Given problem: Write out, word for word, the lines in the entries below, from the line containing "Task: Switch to the YAML tab" through the line containing "Expand the VMware".

Entries shown:
——————

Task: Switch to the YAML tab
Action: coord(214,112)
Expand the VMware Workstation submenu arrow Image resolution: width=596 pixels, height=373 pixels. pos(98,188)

——————

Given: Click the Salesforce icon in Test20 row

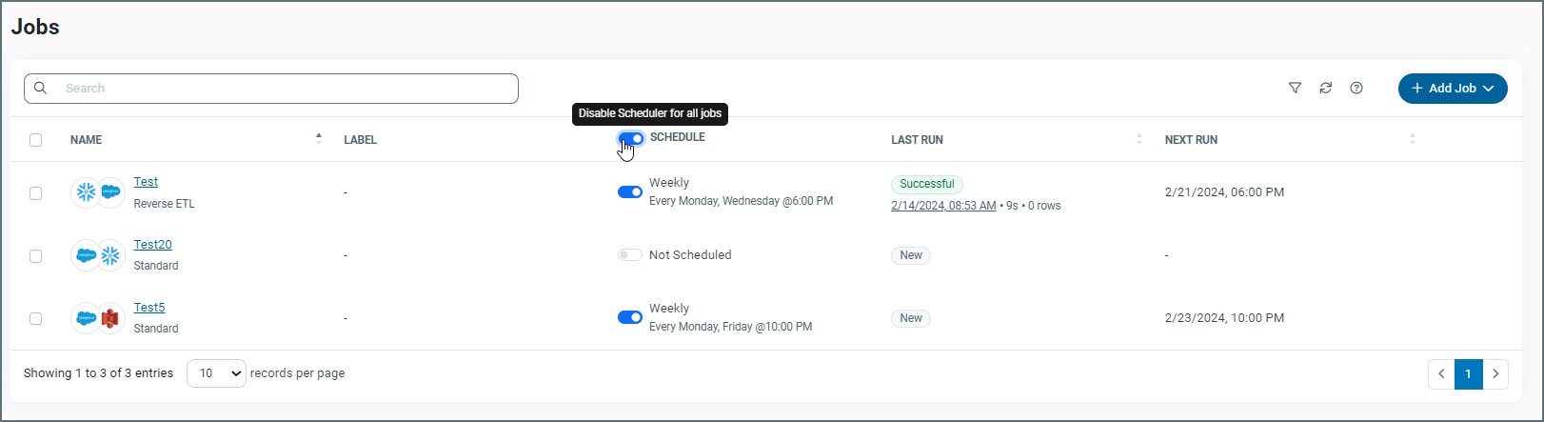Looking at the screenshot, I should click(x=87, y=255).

——————

Task solution:
Task: Switch to the YAML tab
Action: coord(214,112)
Expand the VMware Workstation submenu arrow Image resolution: width=596 pixels, height=373 pixels. pos(98,188)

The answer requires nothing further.